En cas de suspicion, l’orientation vers le Centre Psycho-médico-social en tant qu’intervenant de première ligne doit être privilégiée.
Pour rappel, l’Arrêté royal du 13 août 1962 définit la mission générale des Centres P.M.S.
« Les Centres P.M.S. contribuent à rendre optimales les conditions psychologiques, psycho-pédagogiques, médicales, paramédicales et sociales de l’élève lui-même et de son entourage éducatif immédiat afin de lui offrir les meilleures chances de développement. »
Par cette mission, les Centres P.M.S. peuvent proposer aux enfants et adolescents une évaluation du développement global et de l’adaptation face aux apprentissages. Aux enseignants, ils peuvent proposer une collaboration à l’école dans le but de fournir à tous les enfants les meilleures possibilités d’épanouissement.
Pour en savoir plus sur les Centres P.M.S. et leur fonctionnement
L’enseignant peut trouver des informations spécifiques concernant le hauts potentiels auprès des chercheurs de la recherche-action sur les jeunes à hauts potentiels.
Au niveau des collaborations, ceux-ci proposent un accompagnement sous forme de recherche conjointe en vue de mettre en place des solutions pédagogiques adaptées.

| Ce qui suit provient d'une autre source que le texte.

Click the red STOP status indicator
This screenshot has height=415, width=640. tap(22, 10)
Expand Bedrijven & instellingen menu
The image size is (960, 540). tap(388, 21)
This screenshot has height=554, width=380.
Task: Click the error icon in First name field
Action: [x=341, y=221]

Plus largement, un accompagnement dans la mise en place d’un projet pédagogique spécifique incluant une équipe éducative peut être mené au sein de l’établissement.
Une collaboration directe avec le CPMS, voire avec un autre professionnel s’inscrivant dans le domaine psycho-pédagogique peut être privilégiée. Dans ces situations, les chercheurs de la recherche-action sur les jeunes à hauts potentiels peuvent collaborer ponctuellement en fonction des besoins spécifiques liés à la situation et/ou rencontrés par les partenaires.